Ya. Pero no dejan de ser programáticamente e ideológicamente tienen unos posicionamientos muy claros por los que los ciudadanos de Parla no han querido apostar. Porque fíjese, se han arriesgado a apostar por grupos nuevos, cuando realmente, si la intención era que gobernase el PP, podían haberlo hecho perfectamente. Pero el PP bajó de 11 a 7 concejales, tampoco nos olvidemos de eso. Tampoco han recibido un gran apoyo por parte de los ciudadanos.

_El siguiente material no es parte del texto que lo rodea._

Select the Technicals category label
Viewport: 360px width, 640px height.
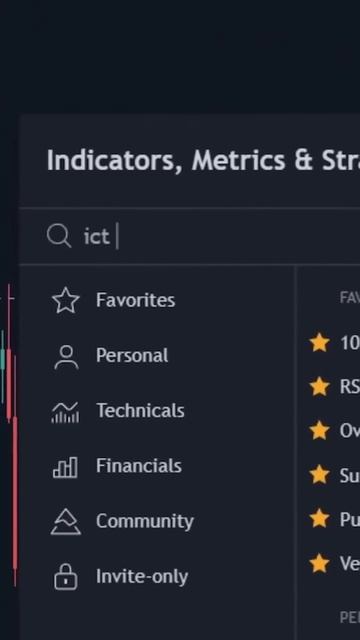point(140,410)
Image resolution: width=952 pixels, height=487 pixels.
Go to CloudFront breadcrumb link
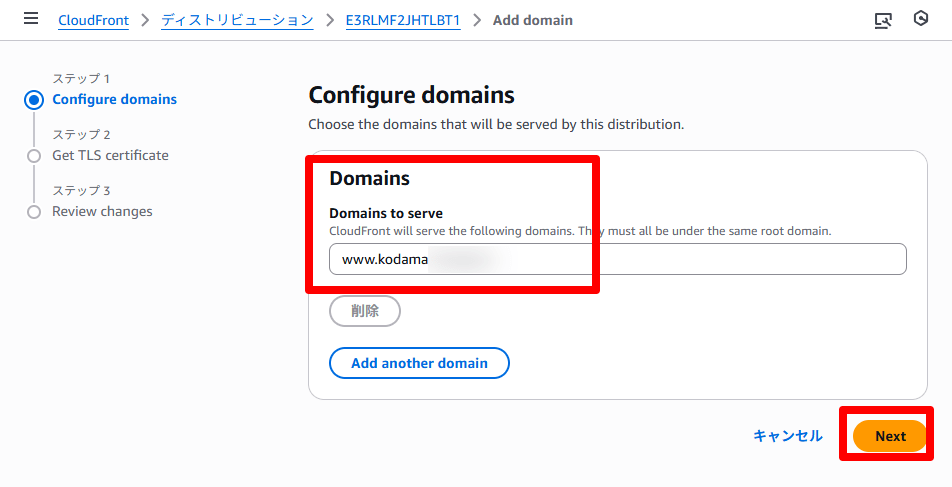(x=93, y=20)
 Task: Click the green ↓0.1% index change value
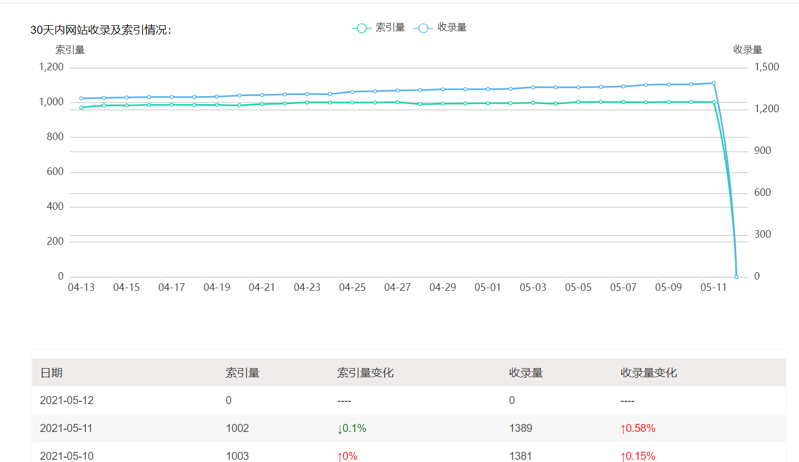pyautogui.click(x=352, y=428)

¿Hasta qué punto era conocedora o no de la situación real que vivían las arcas municipales y esos 600 millones de deuda? ¿Cómo los afrontaría usted?

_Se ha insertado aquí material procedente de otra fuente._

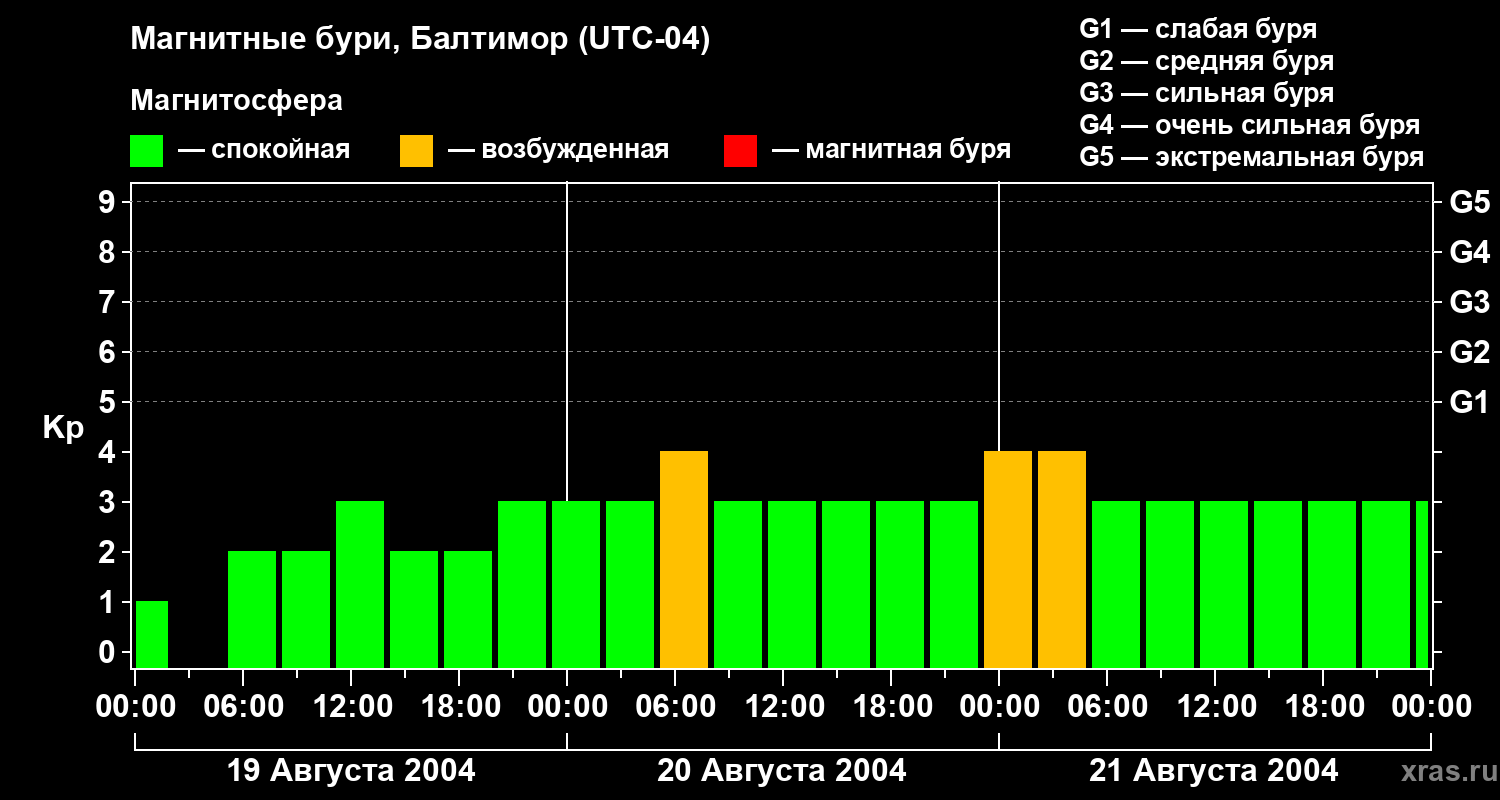This screenshot has width=1500, height=800.
Task: Click the 'G5 — экстремальная буря' legend entry
Action: (1251, 157)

Yo creo que los ciudadanos de Parla hemos vivido dos fases completamente distintas. Cuando yo me presento a las elecciones, en campaña, en los mítines de Parla…la deuda de Parla eran 50 millones. Eso se defendió por activa y por pasiva. Hubo gente que incluso le preguntaba al alcalde y el insistía en que eran 50 millones. Luego nos enteramos por el Plan de Pago a Proveedores de que esa era la deuda financiera, y que existía una gran deuda con proveedores y facturas, muchas de ellas sin contabilizar en los cajones. Ahí es cuando empezaron a aflorar. Primero 300, luego 100 más, más luego la deuda del Tranvía… Entonces ahí empieza todo a sumar. Yo sabía los datos. ¿Cómo se llega a eso? Aún hoy en día lo desconozco. Y eso es algo por lo que yo quiero hacer un trabajo muy especial de cara a los ciudadanos. Quiero que sepan exactamente cómo se ha podido llegar a ese nivel de deuda. Y si realmente es legítima.

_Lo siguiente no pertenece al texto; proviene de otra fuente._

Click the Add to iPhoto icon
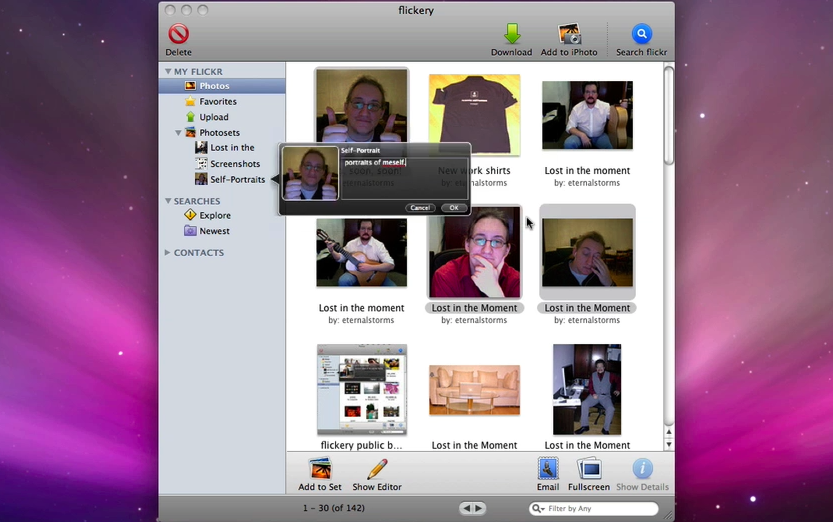Screen dimensions: 833x522 [x=569, y=34]
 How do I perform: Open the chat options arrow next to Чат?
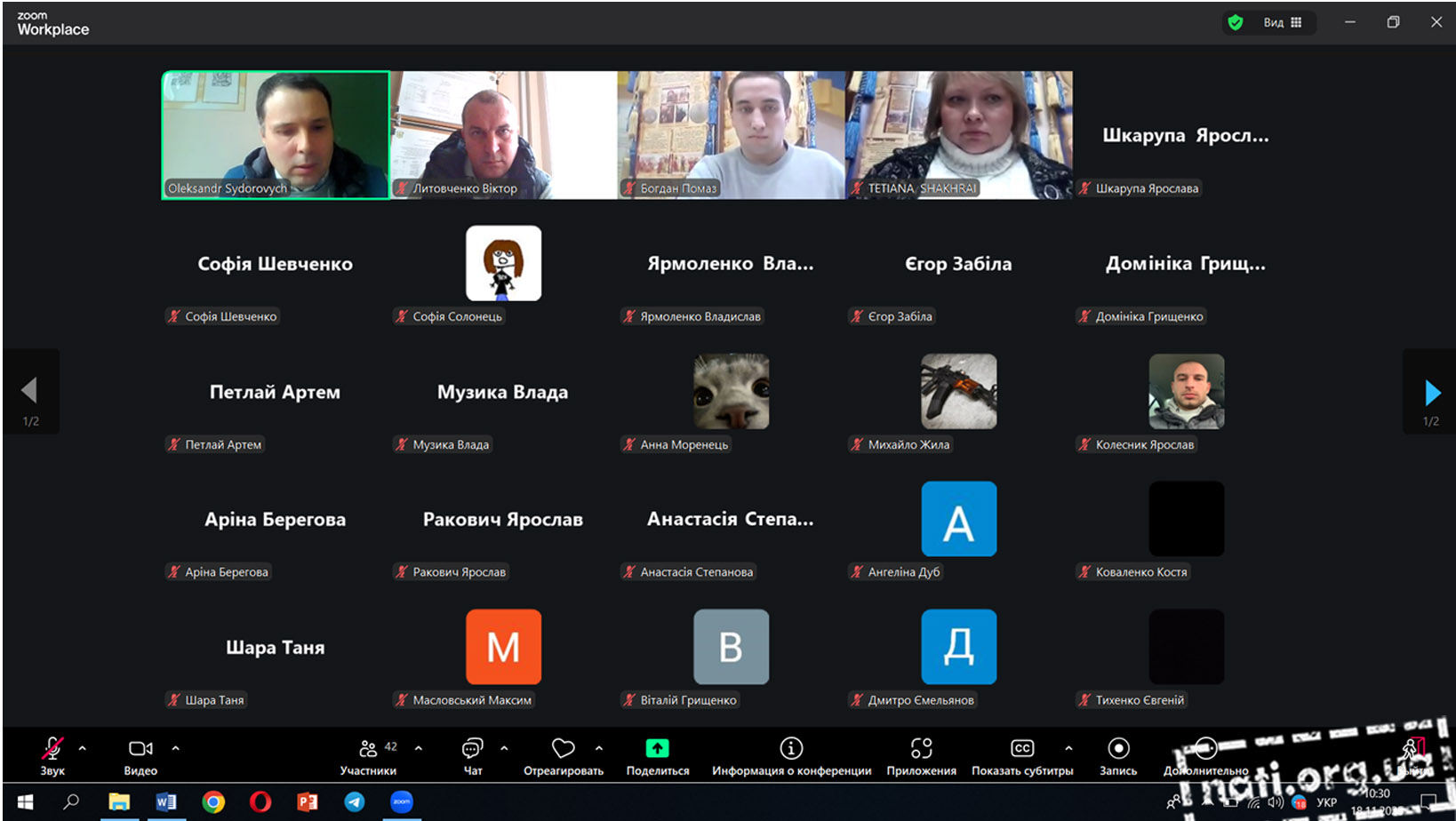pyautogui.click(x=504, y=748)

Ahora mismo hemos aprobado que los tipos de interés que estuvimos pagando por el Pago a Proveedores se revisen y, si es posible, incluso que se quiten. Por supuesto Mover Parla va a estar ahí de acuerdo. Pero la cuestión es ¿y la base? ¿y el montante inicial por el que se aplicaron esos intereses?¿realmente era legítimo? Eso es realmente lo que yo creo que tenemos que averiguar durante este mandato. Y si hay responsables que lo paguen. Sabemos que la Justicia en este caso no persigue el problema real, porque inhabilitar a una persona que ha estado durante muchísimos años engordando sus cuentas bancarias creo que tampoco es la mejor solución. La mejor solución sería que devolviese todo ese dinero. Que lo devuelva con su patrimonio. Como cualquier empresa privada

Como alcaldesa, personó al consistorio como acusación en la Púnica
Como alcaldesa, personó al consistorio como acusación en la Púnica

Ahora mismo se habla mucho de los cargos públicos y cuánto ganan. Yo creo que hay que evitar abusos, por supuesto. Pero si usted ve lo que gana el alcalde o un concejal ahora mismo en Parla… yo creo que tampoco es tanto dinero. Quizá el problema es todo lo que se lleva alguno y no está reflejado en su nómina.